Foto, diambil oleh seorang teman ini

Pernah gak sih ada di suatu moment merasa diri ini kok gak ada perubahan berarti. Orang lain sudah berkarya sangat luar biasa, sudah memiliki achievement yang membanggakan, sudah berada sangat jauh diatas kita. Tapi diri ini masih saja tak memiliki hal luar biasa untuk dibagikan, masih saja dengan diri yang dulu, yang disitu-situ saja.

Stuck pada moment bingung apa yang hendak dirubah, apa yang ingin diperjuangkan dan menjadikannya ke-khasan kita.

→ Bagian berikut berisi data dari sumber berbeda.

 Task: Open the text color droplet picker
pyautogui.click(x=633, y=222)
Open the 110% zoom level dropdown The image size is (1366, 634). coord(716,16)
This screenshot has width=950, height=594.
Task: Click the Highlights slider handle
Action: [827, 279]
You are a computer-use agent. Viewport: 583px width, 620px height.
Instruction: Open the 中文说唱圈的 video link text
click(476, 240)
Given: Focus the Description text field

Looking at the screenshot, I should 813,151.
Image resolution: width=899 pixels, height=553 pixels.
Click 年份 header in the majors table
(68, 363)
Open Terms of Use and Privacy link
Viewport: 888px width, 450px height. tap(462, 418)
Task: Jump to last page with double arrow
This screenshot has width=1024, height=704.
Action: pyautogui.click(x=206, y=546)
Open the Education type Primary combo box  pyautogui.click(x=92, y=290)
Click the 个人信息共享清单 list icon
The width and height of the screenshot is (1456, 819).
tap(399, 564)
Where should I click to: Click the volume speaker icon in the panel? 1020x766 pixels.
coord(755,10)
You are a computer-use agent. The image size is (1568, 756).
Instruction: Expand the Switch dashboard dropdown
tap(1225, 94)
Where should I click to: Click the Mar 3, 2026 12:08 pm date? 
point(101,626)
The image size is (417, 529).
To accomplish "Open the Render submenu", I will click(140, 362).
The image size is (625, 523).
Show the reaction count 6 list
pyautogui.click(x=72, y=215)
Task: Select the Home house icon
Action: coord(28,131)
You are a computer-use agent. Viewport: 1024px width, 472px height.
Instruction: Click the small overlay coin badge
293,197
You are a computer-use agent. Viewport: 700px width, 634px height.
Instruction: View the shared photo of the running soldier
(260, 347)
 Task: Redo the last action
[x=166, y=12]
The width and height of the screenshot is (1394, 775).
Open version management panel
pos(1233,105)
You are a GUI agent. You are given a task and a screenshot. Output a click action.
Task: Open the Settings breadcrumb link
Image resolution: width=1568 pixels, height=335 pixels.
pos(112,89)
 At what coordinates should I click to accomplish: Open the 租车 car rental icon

Apa hal yang ingin kita jadikan orang lain akan mengingat kita karena hal baik itu. Karena hal berbeda itu. 

Jangan-jangan diri kita sendiri belum tau potensi apa yang kita miliki, kita belum tau ingin seperti apa kelak, ingin berkarya atau berkontribusi di bidang apa, mungkin sampai detik ini kita masih saja dalam proses mencari, proses menemukan. Sementara orang lain sedang menjalani apa yang memang mereka inginkan.
Walau kadang dalam prosesnya kita sering terdistraksi oleh pikiran atau upaya aktualisasi, dan upaya membahagiakan semua orang. Urusan-urusan yang tak pernah bisa selesai dan kita pahami, hal yang mustahil mengeneralkan kebahagiaan setiap orang. Juga oleh pikiran instan, ingin ini itu banyak sekali tapi juga sambil ingin mengerjakan hal yang lain, niatnya multitasking, padahal dibarengi motif sekali dayung dua tiga pulau terlampaui, alias ingin mencapai banyak hal dalam moment yang sama, padahal untuk berhasil juga butuh fokus.

Lantas kita lupa proses dibelakangnya, kita seolah buta dengan dibalik layar setiap pencapaian orang lain. Seolah itu anugrah yang didapat hanya dengan menengadahkan tangan, lalu turun dari langit. Padahal, mana ada pencapaian luar biasa hanya dengan proses yang sederhana.


Iya bagi sebagian orang memang tidak mudah, untuk mendapatkan apresiasi atas sebuah karya. Tidak mudah mendapatkan hati pada setiap karya, apalagi kalau dikejar dengan cara berjalan, apalagi kalau hanya merangkak, apalagi kalau sama sekali tidak bergerak.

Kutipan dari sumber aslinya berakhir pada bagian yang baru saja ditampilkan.